11/02/2026 18:07 -
Radioagência
Plenário pode votar projeto que quebra a patente de canetas emagrecedoras como o Mounjaro e o Zepbound
PLENÁRIO PODE VOTAR PROJETO QUE QUEBRA A PATENTE DE CANETAS EMAGRECEDORAS COMO O MOUNJARO E O ZEPBOUND. O REPÓRTER ANTONIO VITAL NOS CONTA COMO ESTÁ A DISCUSSÃO.
O Plenário da Câmara pode analisar projeto (PL 68/26) que declara de interesse público o Mounjaro e o Zepbound, duas marcas das chamadas canetas emagrecedoras, produzidas a partir da substância tirzepatida.
A declaração de interesse público é medida necessária para a quebra da patente do produto.
Os dois medicamentos são usados no tratamento da obesidade, das doenças crônicas decorrentes do sobrepeso e do Diabetes Mellitus tipo 2.
O projeto foi apresentado este ano pelo deputado Mário Heringer (PDT-MG) e ganhou regime de urgência, o que permite que seja votado diretamente no Plenário, sem passar pelas comissões permanentes da Câmara.
A justificativa é que os dois medicamentos podem prevenir casos graves de doenças que tem impacto na saúde pública e têm preço proibitivo para a maioria da população. Uma caneta de Mounjaro, por exemplo, pode custar entre R$ 1.400 e R$ 3 mil reais, dependendo da dosagem.
A proposta altera a lei de 1996 que trata de propriedade industrial (Lei 9.279/96). Essa lei permite a quebra de patente em casos de emergência ou de interesse público. A partir do momento em que é declarado o interesse público, que é exatamente o que o projeto pretende, o governo pode autorizar a fabricação do produto por outra empresa, mediante pagamento ao titular da patente.
Este pagamento ao laboratório, de acordo com a lei, é de 1,5% do preço do produto.
O regime de urgência para o projeto foi aprovado pela maioria do Plenário, mas recebeu críticas da deputada Adriana Ventura (Novo-SP).

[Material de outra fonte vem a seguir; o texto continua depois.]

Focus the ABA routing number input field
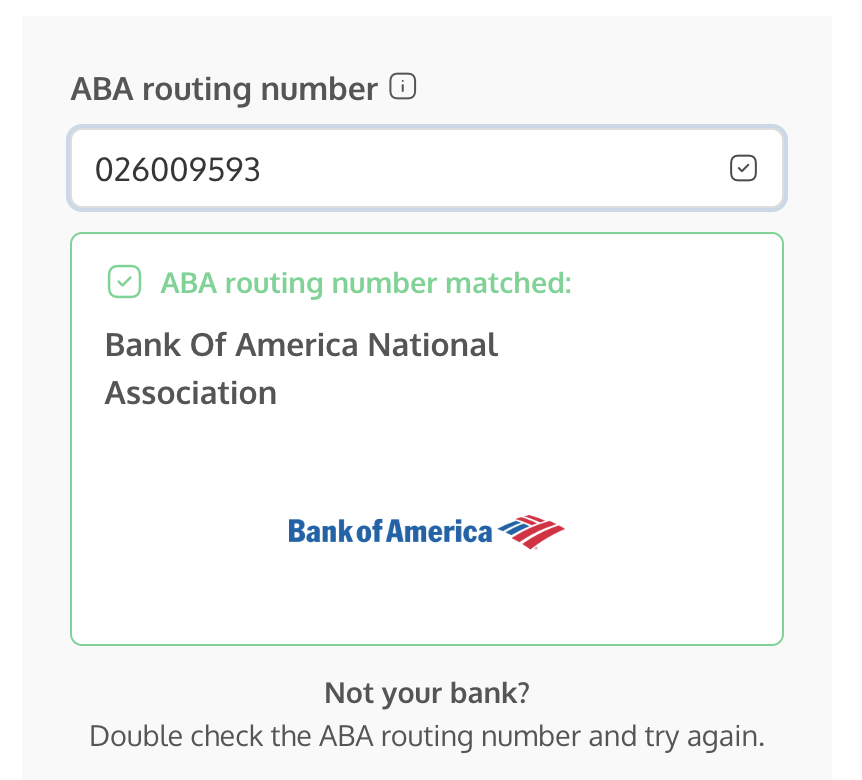Viewport: 862px width, 780px height. coord(426,169)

“Vai trazer uma insegurança jurídica enorme para qualquer indústria, seja farmacêutica ou quem queira investir em inovação no nosso país. É vergonhoso a gente quebrar patentes sem os devidos estudos, impactos, dados. Pode ser boa a discussão. Isso pode ser bom para o país, pode ser comprovado com base em estudos e tudo. Mas a patente tem um papel fundamental: assegurar investimento.”

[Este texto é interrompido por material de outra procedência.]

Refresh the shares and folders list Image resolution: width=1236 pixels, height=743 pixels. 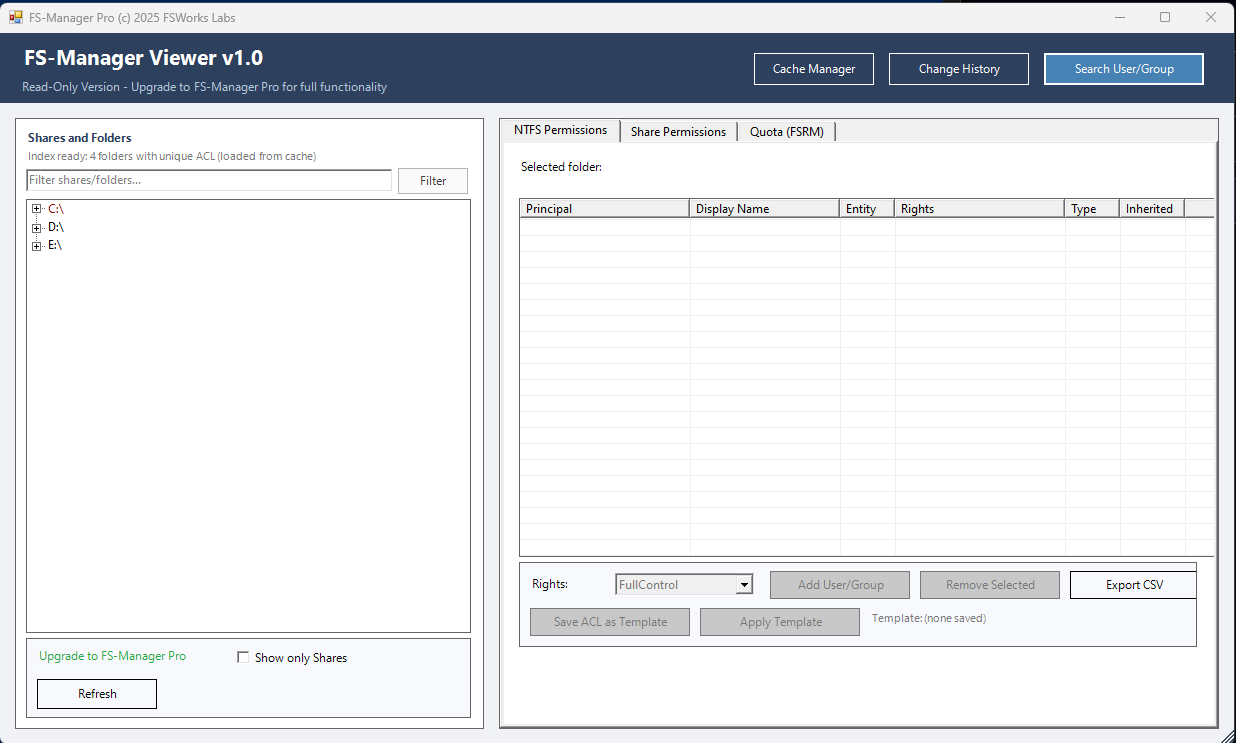coord(96,693)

O deputado Mário Henringer, que é médico, argumentou que sai mais barato o governo pagar ao laboratório para quebrar a patente do produto que gastar com o tratamento das doenças decorrentes da obesidade.
“O recurso hoje usado para tratar essas doenças vai ser muitas vezes maior que o recurso usado para adquirir a tirzepatida por um custo menor quando a patente for quebrada. Isso é vantagem para o Brasil, é vantagem para quem mais precisa. O tirzepatida não vai ficar restrito ao núcleo de pessoas mais favorecidas, que podem comprar este medicamento e que hoje, pelo preço que está, é um medicamento de elite, é um medicamento que só serve para quem tem dinheiro. E nós precisamos fazer saúde pública.”
O projeto deixa de fora da lista de remédios que podem ter a patente quebrada os produtos à base das substâncias liraglutida, como o Saxenda, que já se encontram com o prazo de patente expirado. Também ficam de fora os que são à base de semaglutida, como o Ozempic, cujas patentes expiram este ano.